Records from a data collection:
* * * *
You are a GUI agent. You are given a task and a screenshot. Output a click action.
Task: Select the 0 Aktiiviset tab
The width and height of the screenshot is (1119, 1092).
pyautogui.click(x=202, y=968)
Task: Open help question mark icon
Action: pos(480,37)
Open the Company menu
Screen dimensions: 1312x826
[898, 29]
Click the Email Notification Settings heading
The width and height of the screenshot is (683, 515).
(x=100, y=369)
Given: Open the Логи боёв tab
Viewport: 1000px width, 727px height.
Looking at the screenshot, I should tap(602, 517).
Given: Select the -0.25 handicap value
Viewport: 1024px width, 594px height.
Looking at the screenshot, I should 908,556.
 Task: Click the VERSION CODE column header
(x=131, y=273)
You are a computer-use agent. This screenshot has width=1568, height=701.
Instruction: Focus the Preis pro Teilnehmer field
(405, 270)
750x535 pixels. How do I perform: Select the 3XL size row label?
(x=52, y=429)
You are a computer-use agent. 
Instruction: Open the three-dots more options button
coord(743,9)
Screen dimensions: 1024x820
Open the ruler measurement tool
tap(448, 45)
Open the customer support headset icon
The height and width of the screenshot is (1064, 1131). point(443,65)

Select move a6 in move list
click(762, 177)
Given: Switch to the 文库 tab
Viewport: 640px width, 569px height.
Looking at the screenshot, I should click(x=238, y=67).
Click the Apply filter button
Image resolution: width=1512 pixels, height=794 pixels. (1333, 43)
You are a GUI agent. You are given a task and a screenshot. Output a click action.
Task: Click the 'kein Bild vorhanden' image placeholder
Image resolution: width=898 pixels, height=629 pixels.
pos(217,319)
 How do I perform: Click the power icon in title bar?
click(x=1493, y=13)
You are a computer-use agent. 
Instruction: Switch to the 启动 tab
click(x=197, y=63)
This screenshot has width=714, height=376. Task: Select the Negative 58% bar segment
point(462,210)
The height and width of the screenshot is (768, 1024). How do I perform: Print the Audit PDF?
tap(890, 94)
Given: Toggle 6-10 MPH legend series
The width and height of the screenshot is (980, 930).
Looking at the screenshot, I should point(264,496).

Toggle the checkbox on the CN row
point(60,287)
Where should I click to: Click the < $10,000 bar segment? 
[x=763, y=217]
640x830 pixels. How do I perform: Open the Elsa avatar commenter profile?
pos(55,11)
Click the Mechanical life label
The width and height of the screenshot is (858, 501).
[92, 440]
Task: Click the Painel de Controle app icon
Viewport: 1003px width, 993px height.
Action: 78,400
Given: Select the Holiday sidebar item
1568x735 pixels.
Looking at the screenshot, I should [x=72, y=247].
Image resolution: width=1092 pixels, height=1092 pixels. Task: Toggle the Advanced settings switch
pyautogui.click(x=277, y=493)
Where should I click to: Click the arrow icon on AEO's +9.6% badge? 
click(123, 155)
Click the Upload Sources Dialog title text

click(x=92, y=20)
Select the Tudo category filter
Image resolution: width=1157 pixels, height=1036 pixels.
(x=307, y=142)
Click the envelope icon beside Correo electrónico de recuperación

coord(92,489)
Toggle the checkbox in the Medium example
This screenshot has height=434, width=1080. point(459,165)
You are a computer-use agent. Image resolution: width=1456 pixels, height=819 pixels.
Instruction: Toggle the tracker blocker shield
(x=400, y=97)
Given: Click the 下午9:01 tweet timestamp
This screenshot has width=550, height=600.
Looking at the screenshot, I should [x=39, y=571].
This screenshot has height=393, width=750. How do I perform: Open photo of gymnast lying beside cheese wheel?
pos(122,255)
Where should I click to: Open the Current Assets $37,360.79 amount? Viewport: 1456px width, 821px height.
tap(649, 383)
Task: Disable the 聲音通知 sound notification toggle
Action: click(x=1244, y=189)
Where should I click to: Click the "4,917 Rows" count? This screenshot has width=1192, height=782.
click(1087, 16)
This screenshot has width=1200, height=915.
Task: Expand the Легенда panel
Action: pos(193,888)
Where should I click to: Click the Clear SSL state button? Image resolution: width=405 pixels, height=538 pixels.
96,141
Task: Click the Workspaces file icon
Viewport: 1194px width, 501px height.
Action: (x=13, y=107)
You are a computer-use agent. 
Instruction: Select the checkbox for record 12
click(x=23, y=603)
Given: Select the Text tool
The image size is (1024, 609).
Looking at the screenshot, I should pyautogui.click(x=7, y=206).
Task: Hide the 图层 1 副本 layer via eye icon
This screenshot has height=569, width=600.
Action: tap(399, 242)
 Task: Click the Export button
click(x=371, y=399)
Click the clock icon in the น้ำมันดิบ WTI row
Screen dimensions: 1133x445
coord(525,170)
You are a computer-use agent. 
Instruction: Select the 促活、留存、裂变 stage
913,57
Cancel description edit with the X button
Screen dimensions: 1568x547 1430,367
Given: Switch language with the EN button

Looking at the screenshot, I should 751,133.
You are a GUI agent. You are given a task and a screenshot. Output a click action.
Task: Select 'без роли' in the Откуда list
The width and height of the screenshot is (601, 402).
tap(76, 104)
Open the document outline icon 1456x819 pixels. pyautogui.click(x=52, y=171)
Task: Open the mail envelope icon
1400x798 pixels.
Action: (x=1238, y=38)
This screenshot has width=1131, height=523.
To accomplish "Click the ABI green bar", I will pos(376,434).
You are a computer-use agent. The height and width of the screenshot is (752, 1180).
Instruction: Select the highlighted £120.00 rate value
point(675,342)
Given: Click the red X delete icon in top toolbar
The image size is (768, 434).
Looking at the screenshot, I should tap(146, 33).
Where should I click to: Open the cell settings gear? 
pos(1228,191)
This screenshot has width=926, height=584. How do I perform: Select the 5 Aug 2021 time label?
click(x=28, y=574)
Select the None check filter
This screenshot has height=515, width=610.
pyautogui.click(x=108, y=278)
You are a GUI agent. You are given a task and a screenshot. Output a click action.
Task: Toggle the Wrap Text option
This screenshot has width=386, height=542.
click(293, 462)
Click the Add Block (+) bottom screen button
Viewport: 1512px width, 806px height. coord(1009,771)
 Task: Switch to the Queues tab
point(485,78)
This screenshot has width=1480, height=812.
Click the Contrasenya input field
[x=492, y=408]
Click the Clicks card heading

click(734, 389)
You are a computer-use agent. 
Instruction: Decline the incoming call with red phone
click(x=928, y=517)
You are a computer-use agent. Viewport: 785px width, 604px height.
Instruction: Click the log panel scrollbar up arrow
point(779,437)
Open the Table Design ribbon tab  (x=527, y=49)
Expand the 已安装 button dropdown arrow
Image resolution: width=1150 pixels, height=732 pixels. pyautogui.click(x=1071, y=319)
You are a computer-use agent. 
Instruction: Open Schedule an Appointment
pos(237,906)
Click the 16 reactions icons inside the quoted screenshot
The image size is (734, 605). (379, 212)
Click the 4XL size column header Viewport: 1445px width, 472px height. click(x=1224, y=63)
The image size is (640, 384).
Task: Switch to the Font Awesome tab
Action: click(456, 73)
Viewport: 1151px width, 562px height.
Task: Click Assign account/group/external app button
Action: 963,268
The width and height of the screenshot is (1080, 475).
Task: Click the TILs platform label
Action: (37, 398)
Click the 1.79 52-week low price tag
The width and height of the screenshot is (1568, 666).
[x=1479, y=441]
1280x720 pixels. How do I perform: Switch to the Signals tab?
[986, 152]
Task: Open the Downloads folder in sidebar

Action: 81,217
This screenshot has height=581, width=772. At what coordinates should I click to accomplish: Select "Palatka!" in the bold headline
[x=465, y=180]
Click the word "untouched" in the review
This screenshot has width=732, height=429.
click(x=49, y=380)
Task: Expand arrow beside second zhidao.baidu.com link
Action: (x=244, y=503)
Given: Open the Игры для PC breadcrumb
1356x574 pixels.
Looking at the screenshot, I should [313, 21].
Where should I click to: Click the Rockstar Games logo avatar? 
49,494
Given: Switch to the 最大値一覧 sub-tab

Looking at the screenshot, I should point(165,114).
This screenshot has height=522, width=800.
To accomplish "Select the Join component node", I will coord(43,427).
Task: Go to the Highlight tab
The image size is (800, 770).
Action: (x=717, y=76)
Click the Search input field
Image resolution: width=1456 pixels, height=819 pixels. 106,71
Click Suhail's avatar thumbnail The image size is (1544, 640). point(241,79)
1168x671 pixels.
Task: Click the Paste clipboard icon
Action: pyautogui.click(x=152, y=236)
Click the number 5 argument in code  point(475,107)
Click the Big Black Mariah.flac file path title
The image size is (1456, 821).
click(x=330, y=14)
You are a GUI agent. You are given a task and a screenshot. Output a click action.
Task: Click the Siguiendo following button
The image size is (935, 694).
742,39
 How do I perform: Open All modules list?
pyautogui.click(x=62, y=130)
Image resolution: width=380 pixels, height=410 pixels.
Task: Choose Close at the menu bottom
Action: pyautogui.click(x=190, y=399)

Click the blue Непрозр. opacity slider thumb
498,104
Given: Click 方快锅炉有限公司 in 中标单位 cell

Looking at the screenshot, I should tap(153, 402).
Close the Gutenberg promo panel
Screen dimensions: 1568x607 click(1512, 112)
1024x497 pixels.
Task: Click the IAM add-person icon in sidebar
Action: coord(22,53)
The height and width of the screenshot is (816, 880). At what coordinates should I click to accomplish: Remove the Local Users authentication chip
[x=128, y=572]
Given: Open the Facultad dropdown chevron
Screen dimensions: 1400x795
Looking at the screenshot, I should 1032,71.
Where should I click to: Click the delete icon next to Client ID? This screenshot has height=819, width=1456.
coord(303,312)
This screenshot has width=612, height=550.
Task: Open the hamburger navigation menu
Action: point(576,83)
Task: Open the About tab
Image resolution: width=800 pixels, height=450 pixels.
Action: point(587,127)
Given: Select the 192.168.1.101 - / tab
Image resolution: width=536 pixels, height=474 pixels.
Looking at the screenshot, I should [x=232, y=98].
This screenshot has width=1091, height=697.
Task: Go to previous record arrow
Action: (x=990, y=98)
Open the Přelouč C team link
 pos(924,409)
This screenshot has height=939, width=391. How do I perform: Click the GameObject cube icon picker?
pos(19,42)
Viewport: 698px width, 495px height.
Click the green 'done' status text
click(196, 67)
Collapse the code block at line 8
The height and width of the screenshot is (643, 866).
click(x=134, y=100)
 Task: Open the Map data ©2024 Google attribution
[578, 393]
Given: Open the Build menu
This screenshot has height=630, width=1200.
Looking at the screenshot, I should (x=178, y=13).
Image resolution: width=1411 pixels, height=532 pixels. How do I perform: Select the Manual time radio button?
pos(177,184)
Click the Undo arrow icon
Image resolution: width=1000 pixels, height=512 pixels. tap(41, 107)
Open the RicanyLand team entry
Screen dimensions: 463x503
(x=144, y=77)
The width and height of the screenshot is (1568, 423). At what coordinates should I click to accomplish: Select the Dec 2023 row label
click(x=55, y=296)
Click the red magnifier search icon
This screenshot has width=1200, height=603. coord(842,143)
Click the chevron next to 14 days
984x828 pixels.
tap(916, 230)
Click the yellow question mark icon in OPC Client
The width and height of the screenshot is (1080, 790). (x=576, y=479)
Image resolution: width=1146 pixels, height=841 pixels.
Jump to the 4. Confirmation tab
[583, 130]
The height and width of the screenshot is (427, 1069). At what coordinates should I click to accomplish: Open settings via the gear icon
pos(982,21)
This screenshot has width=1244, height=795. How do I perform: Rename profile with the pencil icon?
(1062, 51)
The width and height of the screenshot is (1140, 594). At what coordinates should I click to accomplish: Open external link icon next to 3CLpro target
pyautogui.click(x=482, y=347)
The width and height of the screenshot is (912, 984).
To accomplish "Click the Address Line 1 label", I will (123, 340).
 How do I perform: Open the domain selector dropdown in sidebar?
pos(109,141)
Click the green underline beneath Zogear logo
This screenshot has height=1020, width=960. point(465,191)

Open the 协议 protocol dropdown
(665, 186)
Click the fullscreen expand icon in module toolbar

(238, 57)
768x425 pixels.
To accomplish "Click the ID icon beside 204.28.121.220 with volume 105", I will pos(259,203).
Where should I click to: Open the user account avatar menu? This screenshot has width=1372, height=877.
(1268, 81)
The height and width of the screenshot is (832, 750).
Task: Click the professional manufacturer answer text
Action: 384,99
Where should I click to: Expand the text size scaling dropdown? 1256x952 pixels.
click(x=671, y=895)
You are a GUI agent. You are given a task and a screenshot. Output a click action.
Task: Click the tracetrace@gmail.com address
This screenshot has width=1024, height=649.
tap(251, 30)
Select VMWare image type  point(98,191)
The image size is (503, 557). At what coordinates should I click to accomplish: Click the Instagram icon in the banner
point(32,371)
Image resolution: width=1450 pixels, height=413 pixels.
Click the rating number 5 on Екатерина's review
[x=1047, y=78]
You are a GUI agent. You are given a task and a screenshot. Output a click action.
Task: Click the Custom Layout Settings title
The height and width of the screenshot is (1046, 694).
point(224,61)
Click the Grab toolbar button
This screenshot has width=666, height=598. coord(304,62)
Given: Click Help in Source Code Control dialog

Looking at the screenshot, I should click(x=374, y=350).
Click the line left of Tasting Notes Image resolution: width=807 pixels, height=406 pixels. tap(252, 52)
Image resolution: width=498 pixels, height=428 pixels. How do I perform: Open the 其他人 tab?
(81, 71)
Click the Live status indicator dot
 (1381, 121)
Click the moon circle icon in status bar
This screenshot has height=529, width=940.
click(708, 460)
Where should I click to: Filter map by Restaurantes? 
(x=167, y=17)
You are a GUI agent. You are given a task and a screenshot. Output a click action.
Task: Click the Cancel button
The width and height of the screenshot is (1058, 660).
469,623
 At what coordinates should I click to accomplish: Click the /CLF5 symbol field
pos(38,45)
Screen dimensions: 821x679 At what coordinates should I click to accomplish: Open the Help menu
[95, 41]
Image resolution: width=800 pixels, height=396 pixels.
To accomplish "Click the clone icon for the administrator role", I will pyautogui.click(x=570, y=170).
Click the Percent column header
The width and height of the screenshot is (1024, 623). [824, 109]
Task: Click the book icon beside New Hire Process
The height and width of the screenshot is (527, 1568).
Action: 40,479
* * * *
**TASK REQUIREMENTS**
Copy out every line of the data that includes "chevron".

**EXERCISE RESPONSE**
Given: Open the Facultad dropdown chevron
Click the chevron next to 14 days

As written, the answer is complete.